■ WHAT IS EXPECTED
In the data below, find each line carrying the string "louwersmediagroep" and copy it out.

■ ENTRIES SHOWN
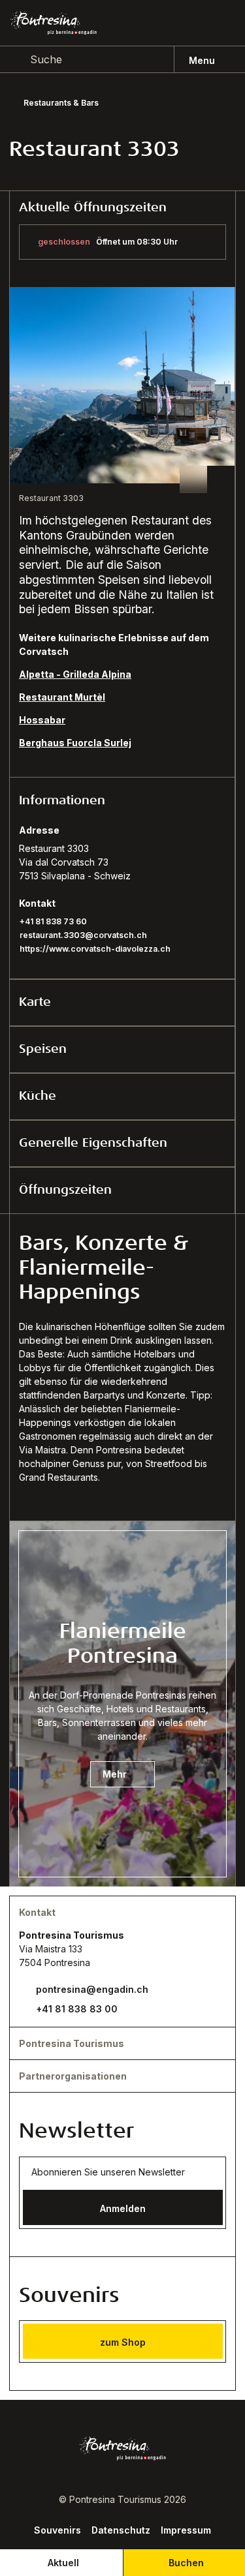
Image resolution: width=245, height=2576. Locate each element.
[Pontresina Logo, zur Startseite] (53, 23)
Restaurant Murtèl (62, 697)
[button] (122, 800)
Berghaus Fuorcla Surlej (75, 742)
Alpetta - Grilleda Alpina (75, 674)
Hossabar (42, 719)
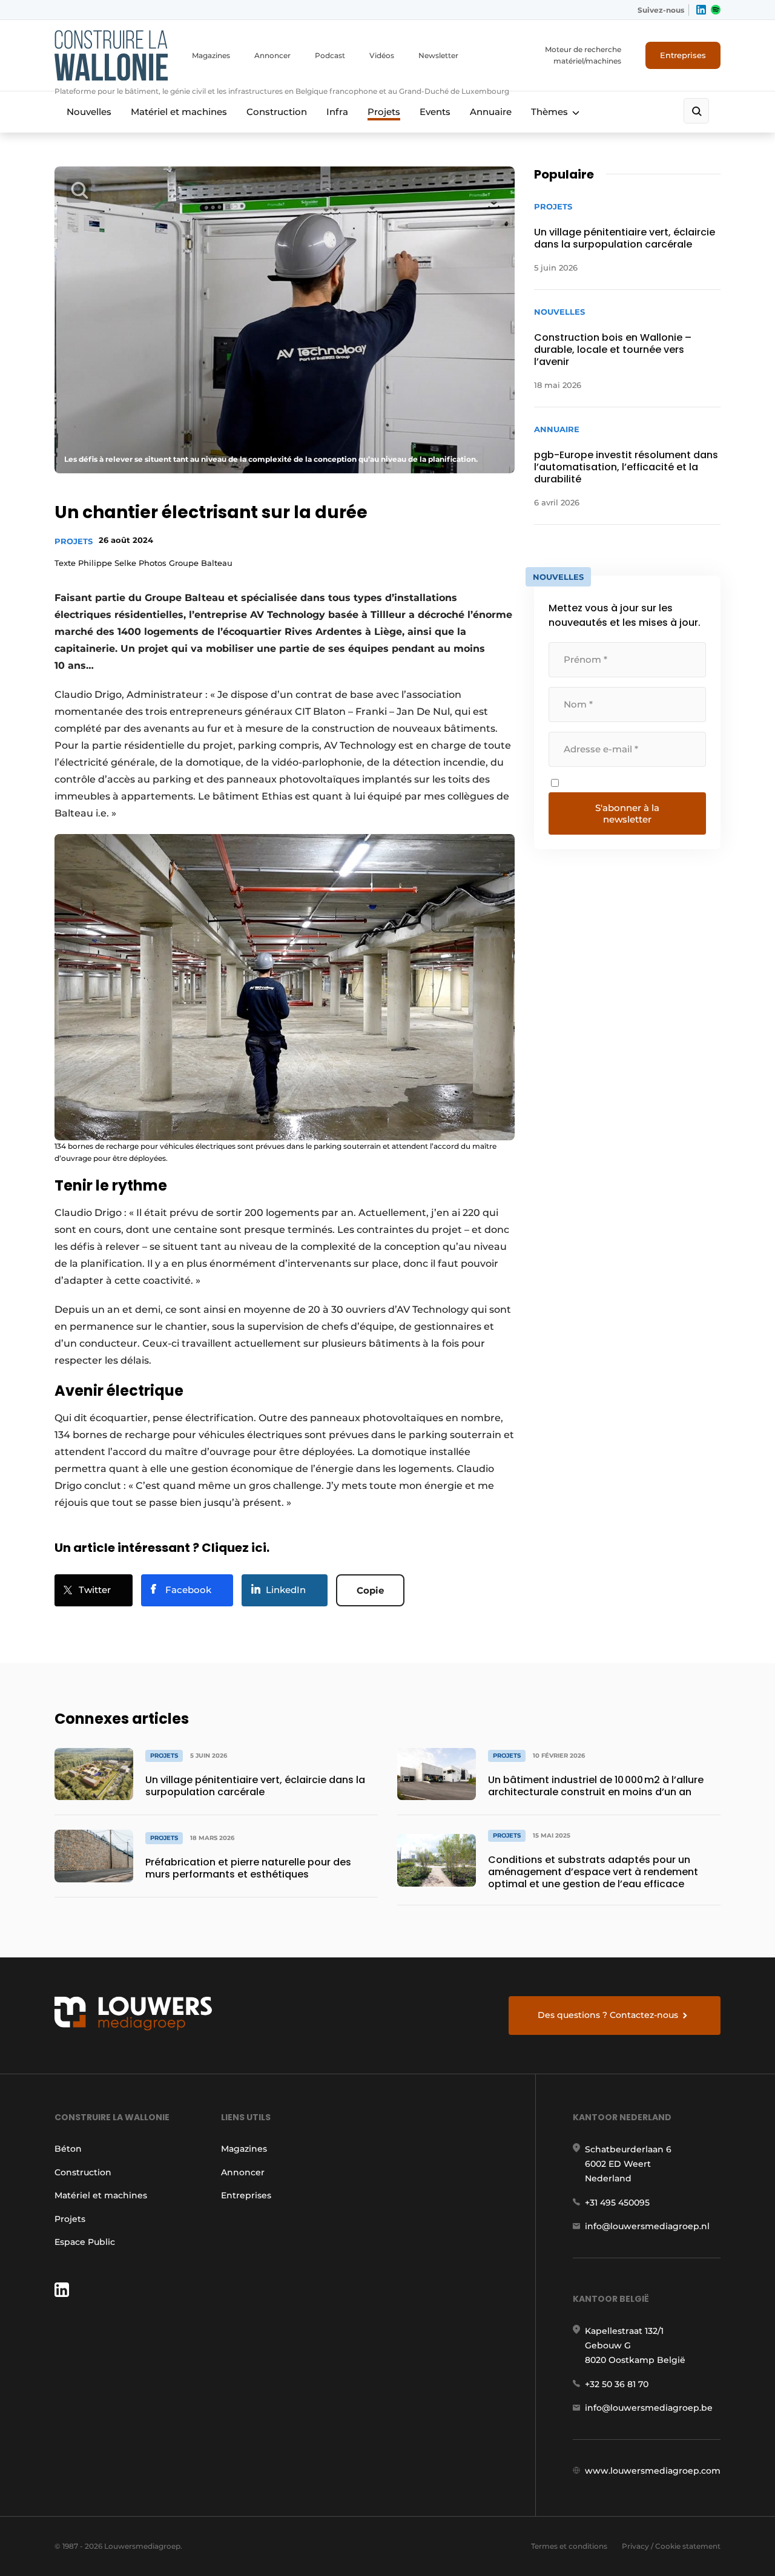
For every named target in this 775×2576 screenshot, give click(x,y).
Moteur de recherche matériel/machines (583, 55)
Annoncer (272, 55)
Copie (370, 1590)
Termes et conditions (569, 2546)
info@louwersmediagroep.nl (647, 2226)
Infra (337, 111)
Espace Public (84, 2241)
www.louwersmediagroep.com (653, 2470)
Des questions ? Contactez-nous (608, 2014)
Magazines (211, 55)
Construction (276, 111)
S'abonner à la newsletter (627, 813)
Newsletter (438, 55)
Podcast (330, 55)
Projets (384, 111)
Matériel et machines (179, 111)
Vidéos (381, 55)
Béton (68, 2148)
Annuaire (491, 111)
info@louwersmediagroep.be (649, 2407)
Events (435, 111)
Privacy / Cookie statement (671, 2546)
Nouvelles (89, 111)
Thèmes (549, 111)
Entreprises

■ EXERCISE SOLUTION
info@louwersmediagroep.nl (647, 2226)
www.louwersmediagroep.com (653, 2470)
info@louwersmediagroep.be (649, 2407)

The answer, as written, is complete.